01Research in Context
What this study did
The team watched toddlers with Williams syndrome look at faces.
They used eye-tracking to see if the kids treated upright faces as whole pictures.
They also showed upside-down faces to check if the skill was special to real faces.
What they found
The toddlers saw upright faces as whole images.
When faces were flipped, the kids stopped using the whole-face trick.
This shows early face expertise is already on board in Williams syndrome.
How this fits with other research
McCarron et al. (2013) seems to disagree. They found older people with Williams syndrome looked less at faces and missed mental states.
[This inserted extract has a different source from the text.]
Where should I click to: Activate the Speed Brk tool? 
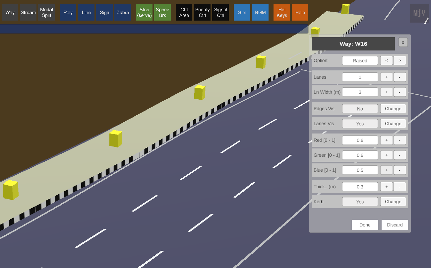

The clash clears up when you see the age gap: toddlers in Cashon et al. (2013) show perceptual skill, while Mary’s older group hits social-cognition limits.
Eussen et al. (2016) backs the toddler story. They saw typical attention to upside-down faces, so the upright edge is about configural skill, not general face fever.
Casey et al. (2009) adds that the extra face gaze in Williams syndrome works only for real people, not cartoons—use human faces in your lessons.
Why it matters
You can build on this strength. Start social games with upright human faces your client already processes well.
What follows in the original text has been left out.